Question de M. BOTREL Yannick (Côtes-d'Armor - Socialiste et républicain) publiée le 14/09/2017

M. Yannick Botrel appelle l'attention de M. le ministre de l'agriculture et de l'alimentation sur les difficultés générées par le modèle de financement des sociétés d'aménagement foncier et d'établissement rural (SAFER) et sur les conséquences pratiques qui en découlent.

En effet, la préservation des terres agricoles est un enjeu majeur dans la plupart, voire dans la totalité, des territoires de notre pays et le modèle de financement des SAFER apparait aujourd'hui sous-optimal. Les SAFER sont ainsi limitées financièrement pour accomplir leurs missions de service public conférées par la loi, et notamment assurer la transparence des marchés fonciers ruraux.

L'action des SAFER a pour effet un renforcement de l'activité économique et de la dynamique des territoires ruraux et périurbains sur lesquels elles interviennent.

Leur financement est pourtant presque exclusivement (95 % en 2016) issu des seuls attributaires SAFER. À titre de comparaison, le modèle de financement des établissements publics fonciers (EPF) est assis sur la contribution de l'ensemble du territoire de compétence de l'EPF.

A fortiori, le désengagement financier de l'État depuis 2006, qui devrait une nouvelle fois s'accroître en 2018, renforce cette dynamique négative et limite les capacités d'action des SAFER au détriment d'un aménagement rural pertinent et efficace.

Ainsi, il l'interroge sur la position du Gouvernement en matière de place des SAFER dans l'aménagement rural de nos territoires.
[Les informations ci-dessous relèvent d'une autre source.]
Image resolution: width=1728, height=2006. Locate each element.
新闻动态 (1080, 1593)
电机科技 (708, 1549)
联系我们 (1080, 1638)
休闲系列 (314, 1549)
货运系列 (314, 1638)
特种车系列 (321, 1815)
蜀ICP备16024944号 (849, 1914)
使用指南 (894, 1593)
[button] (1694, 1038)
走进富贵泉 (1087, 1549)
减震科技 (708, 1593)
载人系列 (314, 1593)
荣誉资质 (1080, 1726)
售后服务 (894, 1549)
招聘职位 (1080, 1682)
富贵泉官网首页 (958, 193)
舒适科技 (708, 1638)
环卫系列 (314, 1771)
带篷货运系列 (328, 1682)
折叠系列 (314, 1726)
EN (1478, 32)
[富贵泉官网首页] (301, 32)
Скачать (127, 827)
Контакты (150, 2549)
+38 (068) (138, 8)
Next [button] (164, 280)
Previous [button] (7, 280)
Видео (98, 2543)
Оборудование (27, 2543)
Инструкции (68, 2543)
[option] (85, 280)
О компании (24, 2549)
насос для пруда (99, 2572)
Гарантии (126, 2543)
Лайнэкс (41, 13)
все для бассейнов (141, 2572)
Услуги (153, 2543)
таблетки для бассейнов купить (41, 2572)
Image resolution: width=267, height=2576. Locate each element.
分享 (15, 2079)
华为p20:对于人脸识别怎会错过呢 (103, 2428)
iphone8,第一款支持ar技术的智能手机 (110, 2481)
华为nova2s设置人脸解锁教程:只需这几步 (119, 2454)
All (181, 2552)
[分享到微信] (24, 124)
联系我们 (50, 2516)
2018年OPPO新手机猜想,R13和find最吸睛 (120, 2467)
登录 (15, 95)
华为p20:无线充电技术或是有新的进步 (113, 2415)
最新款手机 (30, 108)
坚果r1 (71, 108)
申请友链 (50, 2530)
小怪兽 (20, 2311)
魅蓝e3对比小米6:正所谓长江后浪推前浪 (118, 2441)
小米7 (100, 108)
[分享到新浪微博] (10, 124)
Il lui demande également de mettre en œuvre un système de financement pérenne au profit des SAFER, afin que celles-ci puissent pleinement jouer leur rôle fondamental au cœur de la ruralité. Si plusieurs pistes de financement ont à ce jour été évoquées, aucune n'a fait l'objet d'une analyse détaillée suffisante pour mettre en œuvre de solutions concrètes de financement. Sa question porte donc sur la position du Gouvernement en la matière.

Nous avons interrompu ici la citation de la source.